О нем и будет наше повествование.
ГЛАВА ПЕРВАЯ
Приземистая харчевня[4] целовальника[5] Башкирцева, срубленная из кондовых, восьмивершковой толщины бревен, стояла на краю Холмогор. Подслеповатые тулошные[6] оконницы – слюда вместо стекол – глядели на весенний, густо унавоженный тракт. По нему возвращались из Москвы и Петербурга последние обозы, ходившие с мороженой сельдью в тысячеверстный путь.
Около харчевни толпились бородатые мужики в длиннополых кафтанах. Одни выпрягали, другие запрягали низкорослых выносливых мезенских лошадей, увязывали поплотней возы столичных товаров, набивали рогожные кошели сеном и поили коней из деревянных ведер.
В харчевне на широких, до желтизны вымытых лавках, распоясавшись, сидели куростровские бывалые поморы и мастера-косторезы. Они пили не спеша из больших глиняных кружек хмельную брагу, закусывали соленой семгой и, казалось, нисколько не пьянели.
Стемнело. В сумрачные оконца донесся унылый звон колокола. Звонили к вечерне. Хозяин харчевни набожно перекрестился левой рукой, ибо правая у него давно отнялась и висела, как плеть, неподвижно. Обращаясь к мужикам, Башкирцев вытянул вперед нижнюю губу и, часто моргая мутными глазами, заговорил:
– Не пора ли, братцы, к домам? Хватит, попили. Не будем бога гневить, скоро соборный поп вечерню станет служить.
– Ну и пусть, а нам какое дело, надо и в моленье меру знать, а то сегодня свеча да завтра свеча, поглядишь – и шуба долой с плеча… – возразил Иван Шубной. – Мы еще попьем, погуторим,[7] поставим на ребро последний алтын[8] и еще попьем. Сам господь в Кане Галилейской из воды вино делал для того, чтобы люди угощались.
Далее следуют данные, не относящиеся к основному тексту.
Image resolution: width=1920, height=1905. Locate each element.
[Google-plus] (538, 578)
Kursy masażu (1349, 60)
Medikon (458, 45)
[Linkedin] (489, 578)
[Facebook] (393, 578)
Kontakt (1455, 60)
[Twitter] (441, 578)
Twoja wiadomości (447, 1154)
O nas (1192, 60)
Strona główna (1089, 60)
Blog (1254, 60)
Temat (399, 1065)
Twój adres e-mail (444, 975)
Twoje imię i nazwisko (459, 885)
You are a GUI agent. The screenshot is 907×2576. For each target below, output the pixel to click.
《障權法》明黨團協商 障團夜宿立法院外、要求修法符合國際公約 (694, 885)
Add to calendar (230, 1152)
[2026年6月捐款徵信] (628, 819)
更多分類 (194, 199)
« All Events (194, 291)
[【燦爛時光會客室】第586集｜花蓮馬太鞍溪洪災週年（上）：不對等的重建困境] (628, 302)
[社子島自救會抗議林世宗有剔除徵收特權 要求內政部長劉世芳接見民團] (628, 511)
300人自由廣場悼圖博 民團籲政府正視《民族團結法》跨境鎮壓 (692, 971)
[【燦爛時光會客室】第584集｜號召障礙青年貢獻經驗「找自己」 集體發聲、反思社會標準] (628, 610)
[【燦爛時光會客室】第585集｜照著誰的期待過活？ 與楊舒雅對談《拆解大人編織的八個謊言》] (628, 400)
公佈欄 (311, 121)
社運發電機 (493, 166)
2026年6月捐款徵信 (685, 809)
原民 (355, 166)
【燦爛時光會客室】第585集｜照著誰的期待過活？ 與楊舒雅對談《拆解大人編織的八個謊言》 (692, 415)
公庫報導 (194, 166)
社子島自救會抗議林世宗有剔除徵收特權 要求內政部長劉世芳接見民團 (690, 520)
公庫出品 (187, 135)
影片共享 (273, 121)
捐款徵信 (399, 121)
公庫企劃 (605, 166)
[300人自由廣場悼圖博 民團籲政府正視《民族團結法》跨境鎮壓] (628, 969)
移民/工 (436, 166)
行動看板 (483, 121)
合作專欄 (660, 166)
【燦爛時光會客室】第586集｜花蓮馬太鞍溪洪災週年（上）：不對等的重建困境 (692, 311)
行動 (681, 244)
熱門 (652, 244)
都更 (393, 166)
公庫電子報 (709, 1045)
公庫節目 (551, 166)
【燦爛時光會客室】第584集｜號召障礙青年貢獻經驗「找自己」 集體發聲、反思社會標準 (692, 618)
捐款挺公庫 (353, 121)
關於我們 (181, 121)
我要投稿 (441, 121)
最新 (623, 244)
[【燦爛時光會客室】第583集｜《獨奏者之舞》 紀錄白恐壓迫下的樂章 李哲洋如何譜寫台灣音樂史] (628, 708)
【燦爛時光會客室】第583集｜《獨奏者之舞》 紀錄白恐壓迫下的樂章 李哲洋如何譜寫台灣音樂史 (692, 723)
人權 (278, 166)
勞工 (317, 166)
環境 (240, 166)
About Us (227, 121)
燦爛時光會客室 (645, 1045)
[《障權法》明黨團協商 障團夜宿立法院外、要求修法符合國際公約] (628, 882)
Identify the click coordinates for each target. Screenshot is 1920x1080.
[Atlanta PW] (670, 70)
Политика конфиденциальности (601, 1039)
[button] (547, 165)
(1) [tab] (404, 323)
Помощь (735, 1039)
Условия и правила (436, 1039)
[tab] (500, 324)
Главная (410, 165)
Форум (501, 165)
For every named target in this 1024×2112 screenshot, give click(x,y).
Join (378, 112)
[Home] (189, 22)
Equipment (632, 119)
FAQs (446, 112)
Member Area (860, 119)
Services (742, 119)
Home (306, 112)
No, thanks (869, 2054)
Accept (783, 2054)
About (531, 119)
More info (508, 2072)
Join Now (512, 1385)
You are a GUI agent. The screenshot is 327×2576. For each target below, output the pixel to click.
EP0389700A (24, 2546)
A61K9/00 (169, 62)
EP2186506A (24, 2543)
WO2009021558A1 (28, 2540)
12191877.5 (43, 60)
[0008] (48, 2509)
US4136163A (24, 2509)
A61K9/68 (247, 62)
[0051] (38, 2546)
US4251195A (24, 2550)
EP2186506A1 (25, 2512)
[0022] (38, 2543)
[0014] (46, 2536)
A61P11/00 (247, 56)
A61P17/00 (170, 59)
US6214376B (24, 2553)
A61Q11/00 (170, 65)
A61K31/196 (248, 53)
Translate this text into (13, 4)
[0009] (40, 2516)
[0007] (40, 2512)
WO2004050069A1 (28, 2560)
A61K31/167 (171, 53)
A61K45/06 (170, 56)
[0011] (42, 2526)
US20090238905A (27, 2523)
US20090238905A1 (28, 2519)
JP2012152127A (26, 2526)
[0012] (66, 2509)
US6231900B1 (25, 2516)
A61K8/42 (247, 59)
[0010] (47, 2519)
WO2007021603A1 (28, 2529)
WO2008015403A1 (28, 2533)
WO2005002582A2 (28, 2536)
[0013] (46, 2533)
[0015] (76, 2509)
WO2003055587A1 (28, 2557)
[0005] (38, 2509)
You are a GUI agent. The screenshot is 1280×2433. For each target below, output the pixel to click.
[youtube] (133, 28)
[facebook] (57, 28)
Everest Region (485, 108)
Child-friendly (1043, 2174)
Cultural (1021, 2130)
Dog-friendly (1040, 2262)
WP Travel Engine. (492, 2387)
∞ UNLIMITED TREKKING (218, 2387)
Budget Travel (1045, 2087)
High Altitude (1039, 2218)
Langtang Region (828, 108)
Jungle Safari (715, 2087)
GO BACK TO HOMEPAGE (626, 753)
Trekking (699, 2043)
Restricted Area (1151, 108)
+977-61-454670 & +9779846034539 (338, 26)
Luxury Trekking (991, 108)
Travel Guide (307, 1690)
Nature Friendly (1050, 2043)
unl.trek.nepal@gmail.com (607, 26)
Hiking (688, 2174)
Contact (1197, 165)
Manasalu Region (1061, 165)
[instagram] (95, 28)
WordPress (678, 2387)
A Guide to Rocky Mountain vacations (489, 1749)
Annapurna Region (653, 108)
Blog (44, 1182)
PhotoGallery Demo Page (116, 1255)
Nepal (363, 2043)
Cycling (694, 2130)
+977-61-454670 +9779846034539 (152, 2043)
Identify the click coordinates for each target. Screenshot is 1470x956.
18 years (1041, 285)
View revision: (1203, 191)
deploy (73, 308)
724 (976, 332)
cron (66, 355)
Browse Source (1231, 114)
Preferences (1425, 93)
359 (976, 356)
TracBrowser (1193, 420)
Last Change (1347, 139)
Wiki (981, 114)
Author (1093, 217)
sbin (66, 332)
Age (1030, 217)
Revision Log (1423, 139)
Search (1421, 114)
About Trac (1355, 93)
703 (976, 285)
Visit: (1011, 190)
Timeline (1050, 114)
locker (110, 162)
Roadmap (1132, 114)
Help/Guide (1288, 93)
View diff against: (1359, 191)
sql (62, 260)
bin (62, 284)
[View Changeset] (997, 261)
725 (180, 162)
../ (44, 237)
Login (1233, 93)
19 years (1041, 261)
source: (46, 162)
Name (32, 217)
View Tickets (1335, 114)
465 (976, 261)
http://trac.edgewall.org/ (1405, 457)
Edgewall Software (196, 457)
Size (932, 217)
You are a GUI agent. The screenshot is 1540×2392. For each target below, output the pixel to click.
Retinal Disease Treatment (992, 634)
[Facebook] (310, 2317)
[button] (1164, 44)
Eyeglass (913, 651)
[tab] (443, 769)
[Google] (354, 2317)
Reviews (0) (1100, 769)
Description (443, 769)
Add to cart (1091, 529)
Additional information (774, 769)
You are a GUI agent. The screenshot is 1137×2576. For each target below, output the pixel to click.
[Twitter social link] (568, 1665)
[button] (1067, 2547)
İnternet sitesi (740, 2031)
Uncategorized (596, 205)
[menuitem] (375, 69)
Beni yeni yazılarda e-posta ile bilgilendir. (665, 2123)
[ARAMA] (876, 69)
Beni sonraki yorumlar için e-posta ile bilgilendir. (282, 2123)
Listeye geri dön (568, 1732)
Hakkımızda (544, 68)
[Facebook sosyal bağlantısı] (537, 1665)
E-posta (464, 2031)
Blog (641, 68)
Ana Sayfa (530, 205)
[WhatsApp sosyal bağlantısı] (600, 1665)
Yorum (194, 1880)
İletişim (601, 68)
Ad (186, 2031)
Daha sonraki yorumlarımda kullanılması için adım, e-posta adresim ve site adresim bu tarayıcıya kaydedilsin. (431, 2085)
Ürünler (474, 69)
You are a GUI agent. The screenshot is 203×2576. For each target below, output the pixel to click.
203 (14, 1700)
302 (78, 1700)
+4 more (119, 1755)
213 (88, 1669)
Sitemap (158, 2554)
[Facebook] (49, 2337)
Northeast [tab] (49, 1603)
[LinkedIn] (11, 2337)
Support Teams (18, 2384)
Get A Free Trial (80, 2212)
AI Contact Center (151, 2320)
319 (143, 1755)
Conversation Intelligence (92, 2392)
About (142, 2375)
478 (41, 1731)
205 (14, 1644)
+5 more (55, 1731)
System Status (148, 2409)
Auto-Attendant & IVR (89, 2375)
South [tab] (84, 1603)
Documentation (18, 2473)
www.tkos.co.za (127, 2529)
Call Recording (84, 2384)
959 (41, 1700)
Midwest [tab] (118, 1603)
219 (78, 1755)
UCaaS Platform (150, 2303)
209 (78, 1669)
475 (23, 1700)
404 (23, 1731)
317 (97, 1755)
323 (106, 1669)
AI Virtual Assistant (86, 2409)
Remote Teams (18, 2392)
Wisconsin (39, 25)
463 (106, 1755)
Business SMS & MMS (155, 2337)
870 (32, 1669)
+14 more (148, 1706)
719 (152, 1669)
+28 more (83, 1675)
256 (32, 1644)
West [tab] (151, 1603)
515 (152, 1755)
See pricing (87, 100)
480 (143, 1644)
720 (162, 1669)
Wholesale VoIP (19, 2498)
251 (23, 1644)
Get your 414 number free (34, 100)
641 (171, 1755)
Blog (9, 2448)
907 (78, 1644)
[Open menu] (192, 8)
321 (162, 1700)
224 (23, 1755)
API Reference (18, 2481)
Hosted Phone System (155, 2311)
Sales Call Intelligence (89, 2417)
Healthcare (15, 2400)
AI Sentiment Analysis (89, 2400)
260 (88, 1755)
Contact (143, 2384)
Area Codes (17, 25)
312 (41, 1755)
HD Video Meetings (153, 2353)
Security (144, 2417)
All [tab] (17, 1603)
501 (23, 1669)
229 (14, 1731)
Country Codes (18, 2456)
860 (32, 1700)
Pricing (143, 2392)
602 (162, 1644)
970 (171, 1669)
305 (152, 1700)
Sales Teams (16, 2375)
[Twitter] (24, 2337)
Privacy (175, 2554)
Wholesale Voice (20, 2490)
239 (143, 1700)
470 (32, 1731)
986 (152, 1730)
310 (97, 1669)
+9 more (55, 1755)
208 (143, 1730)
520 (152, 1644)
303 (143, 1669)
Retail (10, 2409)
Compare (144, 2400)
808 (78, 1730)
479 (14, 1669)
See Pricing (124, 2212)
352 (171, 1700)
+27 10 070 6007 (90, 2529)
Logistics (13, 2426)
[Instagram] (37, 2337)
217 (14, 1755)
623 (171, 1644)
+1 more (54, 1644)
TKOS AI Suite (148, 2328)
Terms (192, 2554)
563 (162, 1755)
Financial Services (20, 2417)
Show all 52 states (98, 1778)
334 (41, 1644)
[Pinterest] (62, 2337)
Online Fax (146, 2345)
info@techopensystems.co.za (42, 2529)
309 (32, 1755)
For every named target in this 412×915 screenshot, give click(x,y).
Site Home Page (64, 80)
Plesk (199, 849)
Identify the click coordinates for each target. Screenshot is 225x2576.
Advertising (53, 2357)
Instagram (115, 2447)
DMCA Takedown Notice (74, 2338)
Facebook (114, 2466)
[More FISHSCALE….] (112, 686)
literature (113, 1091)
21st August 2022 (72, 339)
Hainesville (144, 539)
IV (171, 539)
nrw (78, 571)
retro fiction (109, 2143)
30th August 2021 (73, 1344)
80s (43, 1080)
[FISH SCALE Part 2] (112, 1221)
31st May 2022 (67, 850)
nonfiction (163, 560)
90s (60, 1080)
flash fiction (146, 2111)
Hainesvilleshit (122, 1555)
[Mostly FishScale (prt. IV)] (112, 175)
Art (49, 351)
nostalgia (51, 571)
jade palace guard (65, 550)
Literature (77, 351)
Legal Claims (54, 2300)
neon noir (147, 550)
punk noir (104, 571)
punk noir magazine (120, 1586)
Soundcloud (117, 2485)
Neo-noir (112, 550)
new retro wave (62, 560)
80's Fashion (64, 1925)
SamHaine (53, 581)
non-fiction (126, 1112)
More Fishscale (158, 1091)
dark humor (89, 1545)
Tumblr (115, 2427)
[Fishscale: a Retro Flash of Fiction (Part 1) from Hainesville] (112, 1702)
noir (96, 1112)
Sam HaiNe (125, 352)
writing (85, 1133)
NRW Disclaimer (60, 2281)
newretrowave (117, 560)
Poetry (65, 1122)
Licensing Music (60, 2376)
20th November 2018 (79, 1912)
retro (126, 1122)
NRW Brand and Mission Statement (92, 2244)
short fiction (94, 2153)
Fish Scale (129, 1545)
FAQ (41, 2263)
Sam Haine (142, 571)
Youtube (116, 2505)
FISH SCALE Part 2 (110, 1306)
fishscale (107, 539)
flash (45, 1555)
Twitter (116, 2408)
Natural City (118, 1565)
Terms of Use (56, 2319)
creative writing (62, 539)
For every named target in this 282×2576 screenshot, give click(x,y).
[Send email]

Да он и сам пил и нам велел. Винолюбец был, зато не любил он ябедников и не жаловал крючкотворцев, а судьям же сказал: «не судите да несудимы будете, какою мерою мерите, такою и вам отмерится».
Мужики молча переглянулись. Шубной с хитрой усмешкой покосился на Башкирцева и, вытерев рукавом кафтана мокрые усы, добавил:
– Будем пить, ибо знают чудотворцы, что мы не богомольцы. Чем идти к вечерне, так лучше посидеть в харчевне, – и снова жадно приложился к увесистой глиняной посудине.
Башкирцев сплюнул себе под ноги, нахмурился, однако поставил на стойку еще ведро браги и вышел через узкую раскрашенную дверь в жилую избу. Видно было, что речи Шубного ему не по нутру. Намек Шубного был прям и понятен. Башкирцев ранее служил в архангелогородской канцелярии, умело стряпал доносы, брал мзду[9] и, говорят, даже продал двух самоедов голландскому посланнику напоказ в его державе. Разбогател Башкирцев и харчевню завел не от трудов праведных; из городской канцелярии он нипочем и не ушел бы, если бы не отнялась у него правая рука.